Revise the rows from the line with "[YouTube] (346, 2414)" to the line with "How to Change a Tubeless", swapping "Newsletter" for "Bulletin" and leaving everything else as it is.

^^^^^^^^

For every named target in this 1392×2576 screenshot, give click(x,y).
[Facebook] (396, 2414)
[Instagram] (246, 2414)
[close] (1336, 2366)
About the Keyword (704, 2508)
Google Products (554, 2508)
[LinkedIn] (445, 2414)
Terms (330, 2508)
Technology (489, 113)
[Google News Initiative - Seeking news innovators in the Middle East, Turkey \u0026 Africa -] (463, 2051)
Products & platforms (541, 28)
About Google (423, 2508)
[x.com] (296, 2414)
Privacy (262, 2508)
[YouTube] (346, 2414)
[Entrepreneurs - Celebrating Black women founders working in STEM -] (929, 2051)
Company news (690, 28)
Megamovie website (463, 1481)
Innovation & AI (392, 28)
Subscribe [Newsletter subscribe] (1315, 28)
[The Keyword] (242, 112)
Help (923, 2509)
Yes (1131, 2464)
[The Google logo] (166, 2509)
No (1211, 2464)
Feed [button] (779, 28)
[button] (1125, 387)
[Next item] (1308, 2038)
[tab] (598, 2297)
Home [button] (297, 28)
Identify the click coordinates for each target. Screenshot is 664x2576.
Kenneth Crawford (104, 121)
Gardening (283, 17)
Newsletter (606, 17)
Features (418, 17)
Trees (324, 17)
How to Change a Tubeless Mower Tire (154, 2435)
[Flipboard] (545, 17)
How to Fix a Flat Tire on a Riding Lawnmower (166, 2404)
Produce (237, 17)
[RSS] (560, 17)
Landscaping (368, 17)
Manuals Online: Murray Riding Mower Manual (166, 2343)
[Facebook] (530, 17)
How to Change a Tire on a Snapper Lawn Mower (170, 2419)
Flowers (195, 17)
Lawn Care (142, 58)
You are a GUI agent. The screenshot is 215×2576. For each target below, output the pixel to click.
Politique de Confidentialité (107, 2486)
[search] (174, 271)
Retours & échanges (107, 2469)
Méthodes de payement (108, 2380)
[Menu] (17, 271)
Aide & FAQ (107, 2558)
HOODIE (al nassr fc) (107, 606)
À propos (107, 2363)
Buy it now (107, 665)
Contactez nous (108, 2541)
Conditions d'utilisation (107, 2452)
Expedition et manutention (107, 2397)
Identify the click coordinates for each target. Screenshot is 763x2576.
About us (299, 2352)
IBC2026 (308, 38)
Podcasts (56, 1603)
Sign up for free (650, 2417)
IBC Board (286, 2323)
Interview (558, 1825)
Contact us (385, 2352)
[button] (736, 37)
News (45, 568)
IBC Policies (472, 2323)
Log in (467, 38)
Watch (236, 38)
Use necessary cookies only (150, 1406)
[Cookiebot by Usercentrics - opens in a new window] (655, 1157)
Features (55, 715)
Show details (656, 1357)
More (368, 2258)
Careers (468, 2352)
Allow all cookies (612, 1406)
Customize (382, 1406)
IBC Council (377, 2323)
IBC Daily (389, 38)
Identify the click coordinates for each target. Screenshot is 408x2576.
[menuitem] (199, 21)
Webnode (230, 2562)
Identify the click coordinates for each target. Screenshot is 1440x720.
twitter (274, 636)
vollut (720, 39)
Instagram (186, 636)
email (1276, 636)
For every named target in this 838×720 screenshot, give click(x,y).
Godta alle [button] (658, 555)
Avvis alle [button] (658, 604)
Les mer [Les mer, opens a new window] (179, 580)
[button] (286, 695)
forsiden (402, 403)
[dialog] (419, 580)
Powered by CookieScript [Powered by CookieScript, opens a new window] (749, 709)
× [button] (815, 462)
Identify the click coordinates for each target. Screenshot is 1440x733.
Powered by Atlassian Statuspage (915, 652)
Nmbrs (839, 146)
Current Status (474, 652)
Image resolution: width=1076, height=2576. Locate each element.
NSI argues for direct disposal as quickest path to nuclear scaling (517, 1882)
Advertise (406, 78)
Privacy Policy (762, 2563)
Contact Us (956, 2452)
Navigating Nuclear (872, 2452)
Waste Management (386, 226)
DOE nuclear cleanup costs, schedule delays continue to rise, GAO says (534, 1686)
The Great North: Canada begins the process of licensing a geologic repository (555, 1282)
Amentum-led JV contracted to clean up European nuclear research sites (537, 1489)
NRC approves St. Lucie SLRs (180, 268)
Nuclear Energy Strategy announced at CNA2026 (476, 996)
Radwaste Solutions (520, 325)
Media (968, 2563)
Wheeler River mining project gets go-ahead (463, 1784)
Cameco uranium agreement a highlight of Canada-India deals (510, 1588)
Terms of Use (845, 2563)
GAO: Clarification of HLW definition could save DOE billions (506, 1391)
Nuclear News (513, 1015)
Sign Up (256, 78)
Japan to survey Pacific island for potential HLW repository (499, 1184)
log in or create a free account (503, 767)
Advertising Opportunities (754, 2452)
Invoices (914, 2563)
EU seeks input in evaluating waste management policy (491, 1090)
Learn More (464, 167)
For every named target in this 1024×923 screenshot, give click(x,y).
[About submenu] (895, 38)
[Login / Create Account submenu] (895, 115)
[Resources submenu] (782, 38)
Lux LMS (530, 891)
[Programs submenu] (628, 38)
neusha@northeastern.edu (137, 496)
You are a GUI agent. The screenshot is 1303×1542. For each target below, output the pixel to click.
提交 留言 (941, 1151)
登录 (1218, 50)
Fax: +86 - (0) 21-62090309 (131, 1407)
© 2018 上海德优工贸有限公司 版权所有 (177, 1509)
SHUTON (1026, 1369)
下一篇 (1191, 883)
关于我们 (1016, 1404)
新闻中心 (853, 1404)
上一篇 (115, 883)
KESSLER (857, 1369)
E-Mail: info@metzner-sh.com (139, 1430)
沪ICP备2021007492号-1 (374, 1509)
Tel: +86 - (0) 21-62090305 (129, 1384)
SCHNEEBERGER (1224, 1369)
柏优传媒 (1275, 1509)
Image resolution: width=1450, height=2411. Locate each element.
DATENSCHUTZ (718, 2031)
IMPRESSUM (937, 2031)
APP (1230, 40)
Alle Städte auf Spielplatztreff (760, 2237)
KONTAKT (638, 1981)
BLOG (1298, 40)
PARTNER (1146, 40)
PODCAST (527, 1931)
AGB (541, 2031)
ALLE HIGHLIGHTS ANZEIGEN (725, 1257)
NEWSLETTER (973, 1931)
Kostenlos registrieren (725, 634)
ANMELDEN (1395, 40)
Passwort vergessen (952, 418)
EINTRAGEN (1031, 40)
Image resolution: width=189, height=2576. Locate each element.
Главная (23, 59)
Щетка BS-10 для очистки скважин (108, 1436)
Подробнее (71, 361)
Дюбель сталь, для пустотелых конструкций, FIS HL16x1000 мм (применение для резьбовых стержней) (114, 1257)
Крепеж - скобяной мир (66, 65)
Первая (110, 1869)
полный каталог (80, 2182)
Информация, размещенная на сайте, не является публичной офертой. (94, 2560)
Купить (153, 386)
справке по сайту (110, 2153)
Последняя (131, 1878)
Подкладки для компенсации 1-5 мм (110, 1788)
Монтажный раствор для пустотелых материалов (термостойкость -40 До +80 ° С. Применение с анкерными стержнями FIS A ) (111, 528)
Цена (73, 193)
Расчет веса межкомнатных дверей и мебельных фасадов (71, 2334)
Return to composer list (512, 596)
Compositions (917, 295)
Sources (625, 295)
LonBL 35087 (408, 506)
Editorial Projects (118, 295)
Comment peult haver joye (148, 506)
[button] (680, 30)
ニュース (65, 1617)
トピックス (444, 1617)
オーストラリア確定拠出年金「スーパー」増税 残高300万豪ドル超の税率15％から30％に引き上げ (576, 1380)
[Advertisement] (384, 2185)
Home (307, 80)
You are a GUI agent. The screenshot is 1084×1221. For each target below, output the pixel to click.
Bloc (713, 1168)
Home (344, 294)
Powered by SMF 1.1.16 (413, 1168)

^^^^^^^^

[The reply]
[YouTube] (346, 2414)
[Entrepreneurs - Celebrating Black women founders working in STEM -] (929, 2051)
Company news (690, 28)
Megamovie website (463, 1481)
Innovation & AI (392, 28)
Subscribe [Bulletin subscribe] (1315, 28)
[The Keyword] (242, 112)
Help (923, 2509)
Yes (1131, 2464)
[The Google logo] (166, 2509)
No (1211, 2464)
Feed [button] (779, 28)
[button] (1125, 387)
[Next item] (1308, 2038)
[tab] (598, 2297)
Home [button] (297, 28)
Identify the click coordinates for each target. Screenshot is 664x2576.
Kenneth Crawford (104, 121)
Gardening (283, 17)
Bulletin (606, 17)
Features (418, 17)
Trees (324, 17)
How to Change a Tubeless Mower Tire (154, 2435)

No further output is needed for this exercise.